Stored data

-*-

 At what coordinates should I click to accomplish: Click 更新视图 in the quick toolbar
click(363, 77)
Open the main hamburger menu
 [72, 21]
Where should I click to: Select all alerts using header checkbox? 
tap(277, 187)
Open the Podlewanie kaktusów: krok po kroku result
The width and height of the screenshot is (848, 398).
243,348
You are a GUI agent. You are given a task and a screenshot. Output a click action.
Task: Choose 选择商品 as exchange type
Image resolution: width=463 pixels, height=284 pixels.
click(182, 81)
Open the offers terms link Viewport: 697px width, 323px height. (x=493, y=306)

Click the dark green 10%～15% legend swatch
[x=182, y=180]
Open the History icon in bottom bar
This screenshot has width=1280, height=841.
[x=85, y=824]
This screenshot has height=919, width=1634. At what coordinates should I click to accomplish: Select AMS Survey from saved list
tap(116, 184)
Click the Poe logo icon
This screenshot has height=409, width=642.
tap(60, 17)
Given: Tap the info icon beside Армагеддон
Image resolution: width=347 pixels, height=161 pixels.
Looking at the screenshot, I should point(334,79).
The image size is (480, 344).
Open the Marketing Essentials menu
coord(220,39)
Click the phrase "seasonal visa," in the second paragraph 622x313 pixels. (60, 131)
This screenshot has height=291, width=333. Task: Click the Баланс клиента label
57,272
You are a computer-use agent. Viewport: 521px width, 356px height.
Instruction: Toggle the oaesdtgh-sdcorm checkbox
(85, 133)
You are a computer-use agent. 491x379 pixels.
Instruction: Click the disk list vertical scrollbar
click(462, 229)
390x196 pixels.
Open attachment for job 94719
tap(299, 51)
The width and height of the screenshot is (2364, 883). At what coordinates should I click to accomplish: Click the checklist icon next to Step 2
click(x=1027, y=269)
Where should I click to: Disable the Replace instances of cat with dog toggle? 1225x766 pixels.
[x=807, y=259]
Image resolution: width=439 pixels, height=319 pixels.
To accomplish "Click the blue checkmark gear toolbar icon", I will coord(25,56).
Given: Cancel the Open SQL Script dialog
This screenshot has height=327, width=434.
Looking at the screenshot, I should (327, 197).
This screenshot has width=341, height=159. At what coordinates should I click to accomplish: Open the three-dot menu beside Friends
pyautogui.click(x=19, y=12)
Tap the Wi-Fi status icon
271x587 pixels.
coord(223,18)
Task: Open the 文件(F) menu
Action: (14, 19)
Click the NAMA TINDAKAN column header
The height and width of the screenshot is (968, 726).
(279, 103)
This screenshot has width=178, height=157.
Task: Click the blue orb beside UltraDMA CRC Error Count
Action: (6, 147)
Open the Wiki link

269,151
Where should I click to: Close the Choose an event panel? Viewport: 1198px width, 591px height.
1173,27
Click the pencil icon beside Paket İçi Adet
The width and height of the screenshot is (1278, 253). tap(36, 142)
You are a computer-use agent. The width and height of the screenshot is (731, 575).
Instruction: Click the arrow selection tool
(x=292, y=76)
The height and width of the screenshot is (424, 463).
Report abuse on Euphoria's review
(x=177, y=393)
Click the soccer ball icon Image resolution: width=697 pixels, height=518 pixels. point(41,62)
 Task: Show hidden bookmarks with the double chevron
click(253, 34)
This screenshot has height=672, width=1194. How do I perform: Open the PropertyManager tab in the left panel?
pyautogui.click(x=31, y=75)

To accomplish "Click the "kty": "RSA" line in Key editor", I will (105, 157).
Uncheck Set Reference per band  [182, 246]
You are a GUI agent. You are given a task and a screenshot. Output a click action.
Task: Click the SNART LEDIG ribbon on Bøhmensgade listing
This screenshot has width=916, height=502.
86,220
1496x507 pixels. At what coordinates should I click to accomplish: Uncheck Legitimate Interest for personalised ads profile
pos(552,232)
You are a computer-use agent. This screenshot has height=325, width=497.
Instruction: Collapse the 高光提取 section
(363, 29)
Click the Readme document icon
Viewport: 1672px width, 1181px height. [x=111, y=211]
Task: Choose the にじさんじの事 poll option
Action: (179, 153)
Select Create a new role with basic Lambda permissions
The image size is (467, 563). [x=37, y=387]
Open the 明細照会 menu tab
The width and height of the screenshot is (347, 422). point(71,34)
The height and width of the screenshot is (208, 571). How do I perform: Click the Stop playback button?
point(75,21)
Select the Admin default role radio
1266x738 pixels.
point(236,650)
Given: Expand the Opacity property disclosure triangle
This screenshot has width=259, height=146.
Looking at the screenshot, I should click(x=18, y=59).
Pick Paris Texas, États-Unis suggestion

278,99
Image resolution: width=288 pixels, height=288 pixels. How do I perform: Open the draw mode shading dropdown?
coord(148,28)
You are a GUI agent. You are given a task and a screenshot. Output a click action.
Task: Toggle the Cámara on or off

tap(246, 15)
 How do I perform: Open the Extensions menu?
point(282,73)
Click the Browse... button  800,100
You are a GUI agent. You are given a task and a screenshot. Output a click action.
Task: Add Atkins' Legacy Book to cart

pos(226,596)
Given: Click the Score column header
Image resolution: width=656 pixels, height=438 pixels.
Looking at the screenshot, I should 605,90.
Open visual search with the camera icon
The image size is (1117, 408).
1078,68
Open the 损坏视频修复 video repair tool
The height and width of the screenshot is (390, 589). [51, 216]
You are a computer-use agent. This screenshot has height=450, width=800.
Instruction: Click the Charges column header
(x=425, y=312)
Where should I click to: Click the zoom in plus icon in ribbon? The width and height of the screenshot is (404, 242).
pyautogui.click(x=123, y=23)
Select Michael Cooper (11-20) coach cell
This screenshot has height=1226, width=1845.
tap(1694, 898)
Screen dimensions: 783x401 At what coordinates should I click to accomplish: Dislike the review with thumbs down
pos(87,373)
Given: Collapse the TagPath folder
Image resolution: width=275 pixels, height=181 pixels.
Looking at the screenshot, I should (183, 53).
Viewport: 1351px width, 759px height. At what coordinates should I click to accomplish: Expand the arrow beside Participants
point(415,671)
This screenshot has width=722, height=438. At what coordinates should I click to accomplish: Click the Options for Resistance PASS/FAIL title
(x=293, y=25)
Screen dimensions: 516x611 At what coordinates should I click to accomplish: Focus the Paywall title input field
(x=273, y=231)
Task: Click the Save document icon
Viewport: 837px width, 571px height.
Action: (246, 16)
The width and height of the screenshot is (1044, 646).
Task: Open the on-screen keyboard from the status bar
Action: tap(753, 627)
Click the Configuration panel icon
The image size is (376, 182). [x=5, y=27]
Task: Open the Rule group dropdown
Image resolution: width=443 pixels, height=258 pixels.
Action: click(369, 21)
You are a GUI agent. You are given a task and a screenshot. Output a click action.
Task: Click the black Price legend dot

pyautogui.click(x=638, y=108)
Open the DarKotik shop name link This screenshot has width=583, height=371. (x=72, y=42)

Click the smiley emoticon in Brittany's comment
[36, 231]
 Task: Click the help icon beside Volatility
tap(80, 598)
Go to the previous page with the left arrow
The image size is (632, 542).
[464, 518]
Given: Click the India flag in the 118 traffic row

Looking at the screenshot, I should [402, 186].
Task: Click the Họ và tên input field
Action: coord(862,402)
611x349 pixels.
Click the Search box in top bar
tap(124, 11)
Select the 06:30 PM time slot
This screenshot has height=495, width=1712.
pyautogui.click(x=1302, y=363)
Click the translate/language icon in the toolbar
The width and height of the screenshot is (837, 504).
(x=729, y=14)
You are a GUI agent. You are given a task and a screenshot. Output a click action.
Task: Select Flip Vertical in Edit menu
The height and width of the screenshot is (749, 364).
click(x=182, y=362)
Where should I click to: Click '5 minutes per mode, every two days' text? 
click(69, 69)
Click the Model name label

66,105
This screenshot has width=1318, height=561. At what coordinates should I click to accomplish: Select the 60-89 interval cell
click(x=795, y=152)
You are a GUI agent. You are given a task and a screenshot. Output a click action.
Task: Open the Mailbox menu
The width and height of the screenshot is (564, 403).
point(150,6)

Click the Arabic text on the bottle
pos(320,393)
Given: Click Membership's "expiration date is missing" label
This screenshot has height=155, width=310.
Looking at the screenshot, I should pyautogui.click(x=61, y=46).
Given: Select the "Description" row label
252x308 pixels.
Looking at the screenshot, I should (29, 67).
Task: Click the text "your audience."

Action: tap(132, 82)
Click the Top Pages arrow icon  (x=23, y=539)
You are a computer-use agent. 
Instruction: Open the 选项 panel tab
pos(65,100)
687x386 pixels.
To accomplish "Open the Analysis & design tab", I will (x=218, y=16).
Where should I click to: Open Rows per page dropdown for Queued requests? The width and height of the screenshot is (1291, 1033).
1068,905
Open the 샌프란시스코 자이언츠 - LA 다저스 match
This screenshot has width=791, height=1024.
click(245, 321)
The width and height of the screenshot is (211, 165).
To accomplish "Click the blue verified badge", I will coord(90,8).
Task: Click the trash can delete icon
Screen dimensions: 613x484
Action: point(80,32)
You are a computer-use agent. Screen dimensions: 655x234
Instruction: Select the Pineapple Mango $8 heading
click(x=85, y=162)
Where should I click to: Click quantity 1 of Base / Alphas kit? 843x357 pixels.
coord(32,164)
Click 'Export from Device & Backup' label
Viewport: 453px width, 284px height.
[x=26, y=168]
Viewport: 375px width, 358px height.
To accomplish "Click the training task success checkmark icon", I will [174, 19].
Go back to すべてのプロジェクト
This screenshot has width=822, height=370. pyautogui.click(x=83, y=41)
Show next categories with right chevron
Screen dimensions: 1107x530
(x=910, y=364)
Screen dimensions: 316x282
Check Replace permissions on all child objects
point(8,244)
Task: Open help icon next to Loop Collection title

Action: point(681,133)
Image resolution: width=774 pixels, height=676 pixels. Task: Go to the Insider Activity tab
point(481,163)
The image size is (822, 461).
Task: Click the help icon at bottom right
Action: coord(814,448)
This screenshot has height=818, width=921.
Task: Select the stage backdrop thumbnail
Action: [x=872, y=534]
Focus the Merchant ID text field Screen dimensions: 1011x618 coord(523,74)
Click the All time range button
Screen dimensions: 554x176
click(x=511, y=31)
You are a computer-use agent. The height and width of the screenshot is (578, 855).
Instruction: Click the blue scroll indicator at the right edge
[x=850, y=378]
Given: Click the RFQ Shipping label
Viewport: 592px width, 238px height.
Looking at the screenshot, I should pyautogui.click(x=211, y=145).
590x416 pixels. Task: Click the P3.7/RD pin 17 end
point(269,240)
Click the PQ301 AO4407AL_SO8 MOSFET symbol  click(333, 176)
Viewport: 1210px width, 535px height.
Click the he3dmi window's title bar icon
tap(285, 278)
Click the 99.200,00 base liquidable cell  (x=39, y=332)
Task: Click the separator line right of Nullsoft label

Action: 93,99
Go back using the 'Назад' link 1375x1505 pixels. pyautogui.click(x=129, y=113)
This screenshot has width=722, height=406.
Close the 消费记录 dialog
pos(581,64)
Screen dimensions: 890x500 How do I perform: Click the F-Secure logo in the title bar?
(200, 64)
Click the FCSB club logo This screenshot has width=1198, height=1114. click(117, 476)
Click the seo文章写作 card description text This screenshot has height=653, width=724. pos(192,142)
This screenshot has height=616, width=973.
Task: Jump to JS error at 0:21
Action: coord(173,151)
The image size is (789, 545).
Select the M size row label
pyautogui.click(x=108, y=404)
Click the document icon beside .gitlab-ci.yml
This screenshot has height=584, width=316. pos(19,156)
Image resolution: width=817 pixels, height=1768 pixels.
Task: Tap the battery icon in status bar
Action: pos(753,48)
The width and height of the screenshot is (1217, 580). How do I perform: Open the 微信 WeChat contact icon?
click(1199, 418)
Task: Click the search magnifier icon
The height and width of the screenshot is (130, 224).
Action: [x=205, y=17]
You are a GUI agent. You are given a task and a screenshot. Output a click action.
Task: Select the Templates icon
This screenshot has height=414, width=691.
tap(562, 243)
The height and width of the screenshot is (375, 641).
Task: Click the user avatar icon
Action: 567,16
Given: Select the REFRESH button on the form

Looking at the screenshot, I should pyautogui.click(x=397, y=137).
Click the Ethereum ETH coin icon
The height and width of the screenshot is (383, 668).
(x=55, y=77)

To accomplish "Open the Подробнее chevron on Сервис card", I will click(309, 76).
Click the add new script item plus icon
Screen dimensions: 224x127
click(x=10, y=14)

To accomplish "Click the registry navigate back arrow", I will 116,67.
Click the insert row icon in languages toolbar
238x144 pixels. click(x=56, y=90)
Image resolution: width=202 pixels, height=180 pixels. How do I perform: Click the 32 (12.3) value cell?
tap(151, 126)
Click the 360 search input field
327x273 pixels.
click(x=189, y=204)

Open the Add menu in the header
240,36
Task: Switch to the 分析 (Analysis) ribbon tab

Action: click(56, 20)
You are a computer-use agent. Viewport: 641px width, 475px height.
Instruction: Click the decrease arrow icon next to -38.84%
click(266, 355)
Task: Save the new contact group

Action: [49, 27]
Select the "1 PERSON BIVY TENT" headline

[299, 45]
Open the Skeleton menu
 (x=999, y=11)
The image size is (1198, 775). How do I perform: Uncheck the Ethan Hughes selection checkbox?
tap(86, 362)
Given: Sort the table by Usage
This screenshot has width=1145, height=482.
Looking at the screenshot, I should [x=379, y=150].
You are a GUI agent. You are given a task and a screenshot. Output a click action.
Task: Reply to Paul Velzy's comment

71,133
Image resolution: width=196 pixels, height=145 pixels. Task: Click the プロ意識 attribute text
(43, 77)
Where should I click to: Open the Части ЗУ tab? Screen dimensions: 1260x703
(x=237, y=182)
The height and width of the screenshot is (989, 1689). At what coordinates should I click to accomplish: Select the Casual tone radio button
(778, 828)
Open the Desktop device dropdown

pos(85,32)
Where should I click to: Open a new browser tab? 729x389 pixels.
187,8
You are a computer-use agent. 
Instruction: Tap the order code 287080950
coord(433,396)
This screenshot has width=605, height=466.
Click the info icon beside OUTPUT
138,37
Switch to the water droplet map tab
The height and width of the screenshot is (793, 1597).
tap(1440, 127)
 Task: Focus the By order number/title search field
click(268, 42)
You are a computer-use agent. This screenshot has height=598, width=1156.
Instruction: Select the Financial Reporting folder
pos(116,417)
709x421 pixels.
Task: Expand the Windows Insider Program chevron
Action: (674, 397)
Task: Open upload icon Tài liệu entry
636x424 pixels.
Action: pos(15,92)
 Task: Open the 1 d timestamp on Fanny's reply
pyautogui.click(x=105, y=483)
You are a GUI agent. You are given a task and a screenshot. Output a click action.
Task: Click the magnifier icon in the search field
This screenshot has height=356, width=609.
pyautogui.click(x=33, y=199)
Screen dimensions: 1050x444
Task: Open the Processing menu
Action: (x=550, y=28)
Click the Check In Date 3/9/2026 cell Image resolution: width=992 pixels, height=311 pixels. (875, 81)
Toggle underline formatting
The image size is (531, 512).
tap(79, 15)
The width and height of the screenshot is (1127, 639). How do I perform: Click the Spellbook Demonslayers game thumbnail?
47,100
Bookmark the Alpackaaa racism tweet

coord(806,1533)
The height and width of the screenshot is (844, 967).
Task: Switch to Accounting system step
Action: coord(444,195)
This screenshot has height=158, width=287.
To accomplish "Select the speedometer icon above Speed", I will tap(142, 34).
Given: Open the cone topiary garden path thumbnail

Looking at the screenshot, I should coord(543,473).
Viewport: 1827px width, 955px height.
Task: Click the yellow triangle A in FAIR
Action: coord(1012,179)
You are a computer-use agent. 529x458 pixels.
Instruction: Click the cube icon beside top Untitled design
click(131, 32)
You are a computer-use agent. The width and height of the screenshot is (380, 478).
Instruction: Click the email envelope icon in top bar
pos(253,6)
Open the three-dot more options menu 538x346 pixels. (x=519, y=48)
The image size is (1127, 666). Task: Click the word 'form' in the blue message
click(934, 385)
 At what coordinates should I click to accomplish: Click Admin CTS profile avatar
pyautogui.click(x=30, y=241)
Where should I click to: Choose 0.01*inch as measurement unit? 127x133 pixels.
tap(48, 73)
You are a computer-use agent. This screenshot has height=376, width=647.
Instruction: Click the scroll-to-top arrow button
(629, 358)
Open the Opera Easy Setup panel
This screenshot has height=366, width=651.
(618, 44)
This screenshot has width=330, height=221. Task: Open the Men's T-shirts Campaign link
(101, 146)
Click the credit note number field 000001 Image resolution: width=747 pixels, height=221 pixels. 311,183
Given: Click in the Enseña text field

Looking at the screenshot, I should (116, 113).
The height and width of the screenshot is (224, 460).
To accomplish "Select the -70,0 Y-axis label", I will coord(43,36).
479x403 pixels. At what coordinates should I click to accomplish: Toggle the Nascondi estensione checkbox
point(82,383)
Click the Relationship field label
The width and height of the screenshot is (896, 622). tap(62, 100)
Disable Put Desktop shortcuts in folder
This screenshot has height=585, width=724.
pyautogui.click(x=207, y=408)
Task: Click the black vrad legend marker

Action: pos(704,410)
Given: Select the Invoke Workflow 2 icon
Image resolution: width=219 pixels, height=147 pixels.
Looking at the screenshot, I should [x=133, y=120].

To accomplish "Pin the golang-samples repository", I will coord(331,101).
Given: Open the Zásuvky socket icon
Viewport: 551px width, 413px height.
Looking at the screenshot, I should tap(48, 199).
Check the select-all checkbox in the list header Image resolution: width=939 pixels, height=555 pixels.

-*-

**WORK REQUEST:**
Reproduce the lines of the entries above from the one with "590x416 pixels. Task: Click" to the one with "Click the FCSB", both included, exactly and without any other line.

**ANSWER AREA:**
590x416 pixels. Task: Click the P3.7/RD pin 17 end
point(269,240)
Click the PQ301 AO4407AL_SO8 MOSFET symbol  click(333, 176)
Viewport: 1210px width, 535px height.
Click the he3dmi window's title bar icon
tap(285, 278)
Click the 99.200,00 base liquidable cell  (x=39, y=332)
Task: Click the separator line right of Nullsoft label

Action: 93,99
Go back using the 'Назад' link 1375x1505 pixels. pyautogui.click(x=129, y=113)
This screenshot has width=722, height=406.
Close the 消费记录 dialog
pos(581,64)
Screen dimensions: 890x500 How do I perform: Click the F-Secure logo in the title bar?
(200, 64)
Click the FCSB club logo This screenshot has width=1198, height=1114. click(117, 476)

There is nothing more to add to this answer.